Texte source =>
Le monde arabe est en pleine ébullition depuis plusieurs mois. Devenus le centre d’attention d’un monde qui l’avait ignoré jusque là, les pays que l’on a coutume d’appeler « arabo-musulmans » se sont soudainement réveillés depuis la mort du désormais célèbre Mohamed Bouazizi, qui ne fut que l’un des éléments déclencheurs d’une révolution qui bouillonnait déjà dans les esprits de pas mal de Tunisiens. Révolution tunisienne qui, comme le fit jadis la grande révolution de 1789, servit elle-même ensuite de phare guidant les pays avoisinants sous le joug de dictatures et de régimes religieux totalitaires. La chute du despote Ben Ali ne fit que raviver la flamme de ces peuples avides de liberté, entrainant la chute d’un deuxième dictateur, véritable frère jumeau du premier tant dans les idées que dans l’apparence, le dénommé Moubarak. Ces deux chutes créèrent une onde de choc sans pareille, provoquant séismes démocratiques, affolant tyrans et totalitaires et redonnant de l’espérance à des populations qui en manquaient cruellement.
Tel est en tout cas l’espoir des observateurs extérieurs dont votre humble serviteur fait partie. Néanmoins, un tel désir de démocratie, légitime pour un humaniste, ne peut pas non plus nous aveugler à un autre danger qui lui pointe son nez aussi dans le chaos actuel: celui de l’islamisme. Hélas, pour de nombreuses raisons trop longues à rappeler ici, et dont la responsabilité incombe aussi à l’Occident anciennement colonisateur, les démocrates laïques de ces mêmes pays, luttant avec opiniâtreté pour les droits de l’homme, la liberté et l’égalité, ont été depuis toujours enserrés dans un étau diabolique entre d’une part les dictateurs « laïques » et les islamistes de l’autre. Une situation infernale qui poussa certains à s’allier avec cette extrême-droite religieuse afin de combattre la dictature, et d’autres à s’y opposer avec fermeté comme le fit Saïd Saadi du Rassemblement pour la Culture et la Démocratie algérien. Ennemi de la junte militaire, il ne put néanmoins se résumer à accepter l’avènement des islamistes du Front Islamique du Salut (qui à l’époque déclarait franchement sa volonté d’éradiquer la démocratie afin d’instaurer une théocratie islamique) au pouvoir et donc défendit l’arrêt du processus électoral en 1992. Il aura cette magnifique phrase pour expliquer sa décision: « l’intégrisme c’est comme la mort, on n’en fait l’expérience qu’une fois».

Consignes =>
• A. D'après le texte sur les révoltes du monde arabe, en quelle année Saïd Saadi a-t-il défendu l'arrêt du processus électoral ?
• B. Poursuivez le texte sur les révoltes du monde arabe et le danger islamiste à partir de la dernière phrase.

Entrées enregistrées

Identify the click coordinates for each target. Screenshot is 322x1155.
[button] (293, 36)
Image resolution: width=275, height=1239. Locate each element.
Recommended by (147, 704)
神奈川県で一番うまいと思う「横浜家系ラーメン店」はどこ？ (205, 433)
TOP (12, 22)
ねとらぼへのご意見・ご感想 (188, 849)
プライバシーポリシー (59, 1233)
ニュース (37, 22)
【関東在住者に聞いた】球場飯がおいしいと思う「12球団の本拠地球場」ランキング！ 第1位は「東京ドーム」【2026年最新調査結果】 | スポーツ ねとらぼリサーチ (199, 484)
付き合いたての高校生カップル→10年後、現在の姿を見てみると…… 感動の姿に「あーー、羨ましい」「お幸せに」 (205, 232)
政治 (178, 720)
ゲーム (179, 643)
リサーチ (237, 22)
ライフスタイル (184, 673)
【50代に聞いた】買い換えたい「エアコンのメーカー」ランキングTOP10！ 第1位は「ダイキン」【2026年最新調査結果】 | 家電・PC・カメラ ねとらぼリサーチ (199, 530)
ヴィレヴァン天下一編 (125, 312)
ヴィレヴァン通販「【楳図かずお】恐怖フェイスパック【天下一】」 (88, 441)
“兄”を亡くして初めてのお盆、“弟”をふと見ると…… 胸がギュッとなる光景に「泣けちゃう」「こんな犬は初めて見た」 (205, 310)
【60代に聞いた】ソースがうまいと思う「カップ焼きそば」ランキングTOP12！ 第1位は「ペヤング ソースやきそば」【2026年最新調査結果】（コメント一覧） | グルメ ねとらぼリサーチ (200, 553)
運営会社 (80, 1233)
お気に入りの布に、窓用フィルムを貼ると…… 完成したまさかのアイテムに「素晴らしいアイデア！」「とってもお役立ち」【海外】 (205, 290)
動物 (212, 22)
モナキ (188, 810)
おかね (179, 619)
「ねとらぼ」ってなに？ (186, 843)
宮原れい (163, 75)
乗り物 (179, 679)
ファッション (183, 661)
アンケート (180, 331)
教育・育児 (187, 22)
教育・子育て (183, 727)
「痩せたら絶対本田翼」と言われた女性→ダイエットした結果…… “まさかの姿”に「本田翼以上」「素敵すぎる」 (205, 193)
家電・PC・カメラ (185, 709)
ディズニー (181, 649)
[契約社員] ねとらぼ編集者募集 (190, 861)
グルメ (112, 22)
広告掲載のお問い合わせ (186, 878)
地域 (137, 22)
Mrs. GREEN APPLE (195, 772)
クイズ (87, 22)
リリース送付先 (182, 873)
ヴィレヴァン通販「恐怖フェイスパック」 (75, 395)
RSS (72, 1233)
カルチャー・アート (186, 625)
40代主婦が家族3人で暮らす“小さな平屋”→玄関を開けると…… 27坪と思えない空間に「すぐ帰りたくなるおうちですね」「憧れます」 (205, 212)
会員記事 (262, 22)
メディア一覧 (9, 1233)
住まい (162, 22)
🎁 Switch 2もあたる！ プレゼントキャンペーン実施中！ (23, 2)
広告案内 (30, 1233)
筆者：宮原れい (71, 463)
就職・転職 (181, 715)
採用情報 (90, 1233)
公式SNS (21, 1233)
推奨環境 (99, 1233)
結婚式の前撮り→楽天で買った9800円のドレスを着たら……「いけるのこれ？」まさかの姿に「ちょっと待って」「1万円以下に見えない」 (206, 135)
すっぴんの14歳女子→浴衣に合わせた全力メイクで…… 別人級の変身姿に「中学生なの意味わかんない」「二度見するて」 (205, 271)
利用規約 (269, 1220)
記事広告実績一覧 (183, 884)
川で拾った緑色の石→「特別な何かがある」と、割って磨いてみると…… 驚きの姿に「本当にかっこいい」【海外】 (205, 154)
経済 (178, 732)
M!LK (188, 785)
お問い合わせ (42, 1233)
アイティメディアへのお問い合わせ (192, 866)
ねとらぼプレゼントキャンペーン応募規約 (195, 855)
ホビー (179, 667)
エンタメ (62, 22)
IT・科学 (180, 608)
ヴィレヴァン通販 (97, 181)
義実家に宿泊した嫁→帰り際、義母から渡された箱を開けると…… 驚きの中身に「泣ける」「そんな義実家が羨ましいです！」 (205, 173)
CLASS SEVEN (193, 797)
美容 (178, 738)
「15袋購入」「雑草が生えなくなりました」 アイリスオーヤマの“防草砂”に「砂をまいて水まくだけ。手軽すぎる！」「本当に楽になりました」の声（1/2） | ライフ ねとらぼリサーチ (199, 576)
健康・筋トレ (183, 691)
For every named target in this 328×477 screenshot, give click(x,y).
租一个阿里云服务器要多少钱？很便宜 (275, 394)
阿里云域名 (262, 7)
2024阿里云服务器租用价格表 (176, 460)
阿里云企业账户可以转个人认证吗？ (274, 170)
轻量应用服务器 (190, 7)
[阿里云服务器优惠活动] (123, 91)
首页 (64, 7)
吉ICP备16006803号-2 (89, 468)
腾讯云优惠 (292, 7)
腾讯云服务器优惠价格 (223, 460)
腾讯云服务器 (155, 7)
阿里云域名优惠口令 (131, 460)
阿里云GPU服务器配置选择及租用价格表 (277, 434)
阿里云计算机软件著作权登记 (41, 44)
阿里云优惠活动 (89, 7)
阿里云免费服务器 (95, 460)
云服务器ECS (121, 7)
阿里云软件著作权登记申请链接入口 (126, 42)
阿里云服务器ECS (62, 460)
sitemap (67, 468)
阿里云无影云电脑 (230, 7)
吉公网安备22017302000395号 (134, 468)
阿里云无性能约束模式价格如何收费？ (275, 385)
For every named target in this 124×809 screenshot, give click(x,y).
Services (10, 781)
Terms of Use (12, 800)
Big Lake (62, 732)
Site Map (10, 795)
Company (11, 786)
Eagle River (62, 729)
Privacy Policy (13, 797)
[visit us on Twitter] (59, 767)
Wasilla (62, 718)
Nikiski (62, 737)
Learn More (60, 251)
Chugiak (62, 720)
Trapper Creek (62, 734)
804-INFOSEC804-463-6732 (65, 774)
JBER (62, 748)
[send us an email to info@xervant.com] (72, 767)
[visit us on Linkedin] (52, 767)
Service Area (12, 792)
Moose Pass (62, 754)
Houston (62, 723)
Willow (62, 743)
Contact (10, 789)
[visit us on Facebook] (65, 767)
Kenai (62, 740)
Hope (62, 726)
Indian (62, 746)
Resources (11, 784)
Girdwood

Résultats de l'exercice =>
• A. En 1992.

• B.
Il semble pourtant que dans la fougue et la vigueur des évènements récents, certains Occidentaux bien pensants ont oublié le danger de la menace intégriste. L’idée d’une participation au pouvoir de fanatiques voués à l’application d’une loi religieuse moyenâgeuse ne les fait plus frémir et, ignorant les évènements passés, s’aveuglant au passé et à l’histoire de certaines personnalités en vogue, se mettent à prêcher en faveur des islamistes prétendument devenus démocrates. Islamisme modéré, islamisme démocratique, et autres fadaises sorties de cerveaux vermoulus d’islamologues et de journalistes orientalistes sont les oxymores constitutifs d’un langage devenu à la mode. Balayant d’un tour de bras la condition misérable voire inhumaine des femmes, des homosexuels et des mécréants dans le projet politique des islamistes, des personnalités progressistes affichent une complaisance inouïe envers cette frange radicale de l’Islam, et c’est ainsi que l’on peut lire dans un journal comme Le Soir que « [l’islamisme tunisien] est l’un des plus tolérants de la région »(1)Le Soir édition du 13 janvier 2011.
Cet article va tenter d’expliquer un peu une partie de l’histoire de l’islamisme et la situation de 3 pays emblématiques, afin de démontrer non pas qu’il faille condamner ces révolutions mais bien garder une certaine vigilance laïque envers le fléau qu’est l’intégrisme religieux.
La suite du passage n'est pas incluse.